Task description => Copy out all of the records, exactly as they appear.
_ _ _ _ _ _ _
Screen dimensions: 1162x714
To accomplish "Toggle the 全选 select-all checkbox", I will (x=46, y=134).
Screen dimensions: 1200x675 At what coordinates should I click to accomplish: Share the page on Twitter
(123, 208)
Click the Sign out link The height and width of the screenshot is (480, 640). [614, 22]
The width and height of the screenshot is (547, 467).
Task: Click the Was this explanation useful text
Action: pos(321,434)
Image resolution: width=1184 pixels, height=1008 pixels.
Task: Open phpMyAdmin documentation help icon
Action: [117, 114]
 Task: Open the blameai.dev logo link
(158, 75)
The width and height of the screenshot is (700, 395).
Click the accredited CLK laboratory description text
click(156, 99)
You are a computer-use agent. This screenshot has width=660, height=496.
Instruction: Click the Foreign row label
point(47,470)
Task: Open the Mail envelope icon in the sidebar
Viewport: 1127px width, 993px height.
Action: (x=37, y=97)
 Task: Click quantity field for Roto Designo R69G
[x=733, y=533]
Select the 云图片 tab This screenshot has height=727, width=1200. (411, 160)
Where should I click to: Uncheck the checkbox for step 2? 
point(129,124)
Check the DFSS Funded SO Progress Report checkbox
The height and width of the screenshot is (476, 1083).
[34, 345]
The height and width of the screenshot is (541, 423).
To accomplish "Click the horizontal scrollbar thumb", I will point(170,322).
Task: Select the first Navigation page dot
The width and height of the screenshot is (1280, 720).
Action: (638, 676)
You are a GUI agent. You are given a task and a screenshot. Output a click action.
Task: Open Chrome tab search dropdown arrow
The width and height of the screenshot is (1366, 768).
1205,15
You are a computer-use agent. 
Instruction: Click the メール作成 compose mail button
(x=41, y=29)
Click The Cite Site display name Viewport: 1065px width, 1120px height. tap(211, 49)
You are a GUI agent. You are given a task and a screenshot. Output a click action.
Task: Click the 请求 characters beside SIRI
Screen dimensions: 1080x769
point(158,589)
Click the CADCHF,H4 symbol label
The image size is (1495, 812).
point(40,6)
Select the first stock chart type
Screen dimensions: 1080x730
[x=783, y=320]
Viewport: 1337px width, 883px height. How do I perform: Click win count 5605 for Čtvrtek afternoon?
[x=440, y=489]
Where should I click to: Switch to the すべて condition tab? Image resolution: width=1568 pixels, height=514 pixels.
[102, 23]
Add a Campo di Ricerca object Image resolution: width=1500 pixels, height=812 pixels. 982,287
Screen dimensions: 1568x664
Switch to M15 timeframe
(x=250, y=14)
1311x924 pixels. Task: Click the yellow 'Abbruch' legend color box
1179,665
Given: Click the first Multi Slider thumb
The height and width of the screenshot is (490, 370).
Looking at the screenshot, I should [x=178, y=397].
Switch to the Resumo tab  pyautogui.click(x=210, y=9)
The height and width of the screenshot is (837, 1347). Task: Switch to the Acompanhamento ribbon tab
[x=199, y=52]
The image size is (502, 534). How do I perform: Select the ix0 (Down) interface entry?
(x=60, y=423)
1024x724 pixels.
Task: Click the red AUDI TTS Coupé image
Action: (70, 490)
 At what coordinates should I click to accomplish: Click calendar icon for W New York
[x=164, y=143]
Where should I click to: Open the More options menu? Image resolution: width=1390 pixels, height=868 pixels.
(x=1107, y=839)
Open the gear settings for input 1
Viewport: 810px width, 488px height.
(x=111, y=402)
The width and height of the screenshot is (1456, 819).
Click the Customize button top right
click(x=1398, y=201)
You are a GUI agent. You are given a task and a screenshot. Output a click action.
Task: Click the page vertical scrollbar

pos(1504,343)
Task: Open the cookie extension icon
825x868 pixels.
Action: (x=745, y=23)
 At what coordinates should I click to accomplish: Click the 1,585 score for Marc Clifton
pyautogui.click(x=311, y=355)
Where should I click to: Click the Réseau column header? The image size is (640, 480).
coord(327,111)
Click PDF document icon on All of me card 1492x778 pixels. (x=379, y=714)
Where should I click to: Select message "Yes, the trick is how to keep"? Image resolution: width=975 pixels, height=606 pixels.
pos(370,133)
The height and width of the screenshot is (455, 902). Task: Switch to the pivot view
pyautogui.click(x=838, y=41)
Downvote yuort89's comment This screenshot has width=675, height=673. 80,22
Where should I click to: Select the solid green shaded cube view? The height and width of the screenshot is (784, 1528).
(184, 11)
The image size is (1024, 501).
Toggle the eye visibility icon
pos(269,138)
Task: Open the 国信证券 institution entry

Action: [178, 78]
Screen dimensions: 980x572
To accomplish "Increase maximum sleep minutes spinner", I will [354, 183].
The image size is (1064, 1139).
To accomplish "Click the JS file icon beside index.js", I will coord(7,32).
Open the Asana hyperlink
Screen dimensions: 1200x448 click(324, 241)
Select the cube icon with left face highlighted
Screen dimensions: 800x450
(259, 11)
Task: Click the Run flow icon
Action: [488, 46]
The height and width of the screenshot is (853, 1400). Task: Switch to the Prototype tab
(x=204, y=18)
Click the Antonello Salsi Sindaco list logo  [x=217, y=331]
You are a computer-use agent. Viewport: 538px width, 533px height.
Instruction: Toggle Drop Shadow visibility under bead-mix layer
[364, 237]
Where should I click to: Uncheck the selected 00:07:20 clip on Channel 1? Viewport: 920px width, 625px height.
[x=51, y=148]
_ _ _ _ _ _ _
Answer =>
Screen dimensions: 1162x714
To accomplish "Toggle the 全选 select-all checkbox", I will (x=46, y=134).
Screen dimensions: 1200x675 At what coordinates should I click to accomplish: Share the page on Twitter
(123, 208)
Click the Sign out link The height and width of the screenshot is (480, 640). [614, 22]
The width and height of the screenshot is (547, 467).
Task: Click the Was this explanation useful text
Action: pos(321,434)
Image resolution: width=1184 pixels, height=1008 pixels.
Task: Open phpMyAdmin documentation help icon
Action: [117, 114]
 Task: Open the blameai.dev logo link
(158, 75)
The width and height of the screenshot is (700, 395).
Click the accredited CLK laboratory description text
click(156, 99)
You are a computer-use agent. This screenshot has width=660, height=496.
Instruction: Click the Foreign row label
point(47,470)
Task: Open the Mail envelope icon in the sidebar
Viewport: 1127px width, 993px height.
Action: (x=37, y=97)
 Task: Click quantity field for Roto Designo R69G
[x=733, y=533]
Select the 云图片 tab This screenshot has height=727, width=1200. (411, 160)
Where should I click to: Uncheck the checkbox for step 2? 
point(129,124)
Check the DFSS Funded SO Progress Report checkbox
The height and width of the screenshot is (476, 1083).
[34, 345]
The height and width of the screenshot is (541, 423).
To accomplish "Click the horizontal scrollbar thumb", I will point(170,322).
Task: Select the first Navigation page dot
The width and height of the screenshot is (1280, 720).
Action: (638, 676)
You are a GUI agent. You are given a task and a screenshot. Output a click action.
Task: Open Chrome tab search dropdown arrow
The width and height of the screenshot is (1366, 768).
1205,15
You are a computer-use agent. 
Instruction: Click the メール作成 compose mail button
(x=41, y=29)
Click The Cite Site display name Viewport: 1065px width, 1120px height. tap(211, 49)
You are a GUI agent. You are given a task and a screenshot. Output a click action.
Task: Click the 请求 characters beside SIRI
Screen dimensions: 1080x769
point(158,589)
Click the CADCHF,H4 symbol label
The image size is (1495, 812).
point(40,6)
Select the first stock chart type
Screen dimensions: 1080x730
[x=783, y=320]
Viewport: 1337px width, 883px height. How do I perform: Click win count 5605 for Čtvrtek afternoon?
[x=440, y=489]
Where should I click to: Switch to the すべて condition tab? Image resolution: width=1568 pixels, height=514 pixels.
[102, 23]
Add a Campo di Ricerca object Image resolution: width=1500 pixels, height=812 pixels. 982,287
Screen dimensions: 1568x664
Switch to M15 timeframe
(x=250, y=14)
1311x924 pixels. Task: Click the yellow 'Abbruch' legend color box
1179,665
Given: Click the first Multi Slider thumb
The height and width of the screenshot is (490, 370).
Looking at the screenshot, I should [x=178, y=397].
Switch to the Resumo tab  pyautogui.click(x=210, y=9)
The height and width of the screenshot is (837, 1347). Task: Switch to the Acompanhamento ribbon tab
[x=199, y=52]
The image size is (502, 534). How do I perform: Select the ix0 (Down) interface entry?
(x=60, y=423)
1024x724 pixels.
Task: Click the red AUDI TTS Coupé image
Action: (70, 490)
 At what coordinates should I click to accomplish: Click calendar icon for W New York
[x=164, y=143]
Where should I click to: Open the More options menu? Image resolution: width=1390 pixels, height=868 pixels.
(x=1107, y=839)
Open the gear settings for input 1
Viewport: 810px width, 488px height.
(x=111, y=402)
The width and height of the screenshot is (1456, 819).
Click the Customize button top right
click(x=1398, y=201)
You are a GUI agent. You are given a task and a screenshot. Output a click action.
Task: Click the page vertical scrollbar

pos(1504,343)
Task: Open the cookie extension icon
825x868 pixels.
Action: (x=745, y=23)
 At what coordinates should I click to accomplish: Click the 1,585 score for Marc Clifton
pyautogui.click(x=311, y=355)
Where should I click to: Click the Réseau column header? The image size is (640, 480).
coord(327,111)
Click PDF document icon on All of me card 1492x778 pixels. (x=379, y=714)
Where should I click to: Select message "Yes, the trick is how to keep"? Image resolution: width=975 pixels, height=606 pixels.
pos(370,133)
The height and width of the screenshot is (455, 902). Task: Switch to the pivot view
pyautogui.click(x=838, y=41)
Downvote yuort89's comment This screenshot has width=675, height=673. 80,22
Where should I click to: Select the solid green shaded cube view? The height and width of the screenshot is (784, 1528).
(184, 11)
The image size is (1024, 501).
Toggle the eye visibility icon
pos(269,138)
Task: Open the 国信证券 institution entry

Action: [178, 78]
Screen dimensions: 980x572
To accomplish "Increase maximum sleep minutes spinner", I will [354, 183].
The image size is (1064, 1139).
To accomplish "Click the JS file icon beside index.js", I will coord(7,32).
Open the Asana hyperlink
Screen dimensions: 1200x448 click(324, 241)
Select the cube icon with left face highlighted
Screen dimensions: 800x450
(259, 11)
Task: Click the Run flow icon
Action: [488, 46]
The height and width of the screenshot is (853, 1400). Task: Switch to the Prototype tab
(x=204, y=18)
Click the Antonello Salsi Sindaco list logo  [x=217, y=331]
You are a computer-use agent. Viewport: 538px width, 533px height.
Instruction: Toggle Drop Shadow visibility under bead-mix layer
[364, 237]
Where should I click to: Uncheck the selected 00:07:20 clip on Channel 1? Viewport: 920px width, 625px height.
[x=51, y=148]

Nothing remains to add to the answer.